• WHAT YOU SHOULD DO
Return the data below exactly, but only from the line containing "The image size is (835, 497)." through the line containing "Task: Click the Point on Curve snap icon", with both of those lines included.

• LISTED ENTRIES
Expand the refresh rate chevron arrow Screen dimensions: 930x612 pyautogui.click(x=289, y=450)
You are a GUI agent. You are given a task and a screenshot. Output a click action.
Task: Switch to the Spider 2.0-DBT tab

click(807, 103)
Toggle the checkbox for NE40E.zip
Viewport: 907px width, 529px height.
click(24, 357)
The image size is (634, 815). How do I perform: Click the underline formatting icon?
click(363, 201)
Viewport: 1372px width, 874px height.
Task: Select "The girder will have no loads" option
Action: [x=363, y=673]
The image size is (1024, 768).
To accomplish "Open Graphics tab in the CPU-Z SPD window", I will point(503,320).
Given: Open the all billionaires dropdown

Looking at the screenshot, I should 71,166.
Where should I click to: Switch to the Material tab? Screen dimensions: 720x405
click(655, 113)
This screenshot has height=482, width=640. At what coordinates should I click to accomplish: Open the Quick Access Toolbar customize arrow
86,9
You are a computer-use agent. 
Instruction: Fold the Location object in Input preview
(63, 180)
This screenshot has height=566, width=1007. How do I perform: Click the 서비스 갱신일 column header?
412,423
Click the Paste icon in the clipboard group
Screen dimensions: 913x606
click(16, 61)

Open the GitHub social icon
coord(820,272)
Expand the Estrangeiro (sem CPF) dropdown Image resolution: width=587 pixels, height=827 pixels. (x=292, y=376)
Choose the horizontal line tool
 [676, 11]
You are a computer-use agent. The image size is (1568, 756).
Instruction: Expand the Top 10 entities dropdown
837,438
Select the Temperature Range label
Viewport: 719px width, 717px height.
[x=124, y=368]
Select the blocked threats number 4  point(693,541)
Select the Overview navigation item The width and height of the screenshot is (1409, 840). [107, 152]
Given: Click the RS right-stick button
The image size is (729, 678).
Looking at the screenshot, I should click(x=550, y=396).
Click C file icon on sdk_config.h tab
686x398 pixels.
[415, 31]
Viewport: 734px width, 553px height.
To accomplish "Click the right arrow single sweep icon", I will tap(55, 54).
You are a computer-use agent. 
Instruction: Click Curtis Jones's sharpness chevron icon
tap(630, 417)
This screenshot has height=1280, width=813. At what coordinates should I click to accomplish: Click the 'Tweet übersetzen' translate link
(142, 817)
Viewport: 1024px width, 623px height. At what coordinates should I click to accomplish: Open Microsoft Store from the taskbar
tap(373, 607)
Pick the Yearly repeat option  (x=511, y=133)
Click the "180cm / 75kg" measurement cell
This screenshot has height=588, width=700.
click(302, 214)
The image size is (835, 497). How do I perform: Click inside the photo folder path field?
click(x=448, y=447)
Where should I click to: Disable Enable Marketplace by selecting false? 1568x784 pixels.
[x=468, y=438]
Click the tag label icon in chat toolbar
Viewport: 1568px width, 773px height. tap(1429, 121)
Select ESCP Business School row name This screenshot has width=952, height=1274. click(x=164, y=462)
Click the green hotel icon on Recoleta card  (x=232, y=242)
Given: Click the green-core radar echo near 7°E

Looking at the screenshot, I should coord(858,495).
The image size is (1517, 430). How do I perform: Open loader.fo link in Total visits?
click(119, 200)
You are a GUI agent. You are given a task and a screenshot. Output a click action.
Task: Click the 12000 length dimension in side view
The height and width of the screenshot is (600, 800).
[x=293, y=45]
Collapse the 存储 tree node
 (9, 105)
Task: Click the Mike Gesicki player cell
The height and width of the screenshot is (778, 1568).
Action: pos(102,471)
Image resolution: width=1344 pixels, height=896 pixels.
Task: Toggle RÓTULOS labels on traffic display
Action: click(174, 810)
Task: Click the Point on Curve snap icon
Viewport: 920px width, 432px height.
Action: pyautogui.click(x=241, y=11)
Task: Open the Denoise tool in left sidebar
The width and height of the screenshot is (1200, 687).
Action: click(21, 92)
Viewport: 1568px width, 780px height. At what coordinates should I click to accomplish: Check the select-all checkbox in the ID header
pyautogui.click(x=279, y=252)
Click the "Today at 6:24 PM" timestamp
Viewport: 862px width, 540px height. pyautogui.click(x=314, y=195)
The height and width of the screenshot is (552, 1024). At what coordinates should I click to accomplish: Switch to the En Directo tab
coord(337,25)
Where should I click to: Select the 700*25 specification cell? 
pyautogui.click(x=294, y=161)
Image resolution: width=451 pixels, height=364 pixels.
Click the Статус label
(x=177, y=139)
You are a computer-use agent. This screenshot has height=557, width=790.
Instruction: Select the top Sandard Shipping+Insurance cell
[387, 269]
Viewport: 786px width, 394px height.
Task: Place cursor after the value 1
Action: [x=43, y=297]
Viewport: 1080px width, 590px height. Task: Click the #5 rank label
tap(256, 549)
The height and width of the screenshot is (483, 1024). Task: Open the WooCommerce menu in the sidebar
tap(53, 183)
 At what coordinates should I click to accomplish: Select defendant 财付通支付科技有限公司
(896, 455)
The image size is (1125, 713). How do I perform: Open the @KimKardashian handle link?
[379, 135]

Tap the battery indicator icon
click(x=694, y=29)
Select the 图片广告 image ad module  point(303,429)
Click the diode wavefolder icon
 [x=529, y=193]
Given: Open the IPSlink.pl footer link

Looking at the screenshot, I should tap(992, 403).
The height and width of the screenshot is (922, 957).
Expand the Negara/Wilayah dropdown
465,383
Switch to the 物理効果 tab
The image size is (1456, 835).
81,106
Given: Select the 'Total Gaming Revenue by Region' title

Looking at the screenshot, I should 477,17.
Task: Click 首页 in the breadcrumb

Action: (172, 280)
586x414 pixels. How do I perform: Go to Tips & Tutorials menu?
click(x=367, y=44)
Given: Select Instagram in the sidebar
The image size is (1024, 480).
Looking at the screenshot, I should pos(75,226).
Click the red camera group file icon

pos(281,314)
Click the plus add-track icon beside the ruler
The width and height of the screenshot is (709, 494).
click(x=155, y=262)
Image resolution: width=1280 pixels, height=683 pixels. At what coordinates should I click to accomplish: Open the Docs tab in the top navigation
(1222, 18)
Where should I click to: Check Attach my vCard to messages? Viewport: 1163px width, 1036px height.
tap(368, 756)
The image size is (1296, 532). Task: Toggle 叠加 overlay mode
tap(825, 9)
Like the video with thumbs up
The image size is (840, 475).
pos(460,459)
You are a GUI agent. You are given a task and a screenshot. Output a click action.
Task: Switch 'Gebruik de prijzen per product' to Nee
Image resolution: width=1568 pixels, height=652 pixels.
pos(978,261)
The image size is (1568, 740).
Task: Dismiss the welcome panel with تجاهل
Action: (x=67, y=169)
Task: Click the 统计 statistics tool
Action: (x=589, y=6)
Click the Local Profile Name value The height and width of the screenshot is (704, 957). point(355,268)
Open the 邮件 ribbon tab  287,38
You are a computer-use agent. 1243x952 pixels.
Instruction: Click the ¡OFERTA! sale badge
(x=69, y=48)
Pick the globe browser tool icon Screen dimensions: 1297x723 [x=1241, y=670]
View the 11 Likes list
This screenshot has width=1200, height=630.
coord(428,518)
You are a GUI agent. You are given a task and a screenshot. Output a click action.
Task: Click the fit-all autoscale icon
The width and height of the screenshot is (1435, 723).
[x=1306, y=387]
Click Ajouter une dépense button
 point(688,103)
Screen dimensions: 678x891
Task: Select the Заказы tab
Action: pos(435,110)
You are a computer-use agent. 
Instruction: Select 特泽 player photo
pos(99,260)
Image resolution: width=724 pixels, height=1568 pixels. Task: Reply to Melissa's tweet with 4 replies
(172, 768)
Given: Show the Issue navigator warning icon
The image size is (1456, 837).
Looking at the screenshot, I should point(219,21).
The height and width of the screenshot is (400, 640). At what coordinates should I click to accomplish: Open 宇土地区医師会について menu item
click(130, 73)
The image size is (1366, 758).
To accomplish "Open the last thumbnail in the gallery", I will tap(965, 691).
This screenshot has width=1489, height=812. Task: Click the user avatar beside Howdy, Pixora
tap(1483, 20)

• OUTPUT
The image size is (835, 497). How do I perform: Click inside the photo folder path field?
click(x=448, y=447)
Where should I click to: Disable Enable Marketplace by selecting false? 1568x784 pixels.
[x=468, y=438]
Click the tag label icon in chat toolbar
Viewport: 1568px width, 773px height. tap(1429, 121)
Select ESCP Business School row name This screenshot has width=952, height=1274. click(x=164, y=462)
Click the green hotel icon on Recoleta card  (x=232, y=242)
Given: Click the green-core radar echo near 7°E

Looking at the screenshot, I should coord(858,495).
The image size is (1517, 430). How do I perform: Open loader.fo link in Total visits?
click(119, 200)
You are a GUI agent. You are given a task and a screenshot. Output a click action.
Task: Click the 12000 length dimension in side view
The height and width of the screenshot is (600, 800).
[x=293, y=45]
Collapse the 存储 tree node
 (9, 105)
Task: Click the Mike Gesicki player cell
The height and width of the screenshot is (778, 1568).
Action: pos(102,471)
Image resolution: width=1344 pixels, height=896 pixels.
Task: Toggle RÓTULOS labels on traffic display
Action: click(174, 810)
Task: Click the Point on Curve snap icon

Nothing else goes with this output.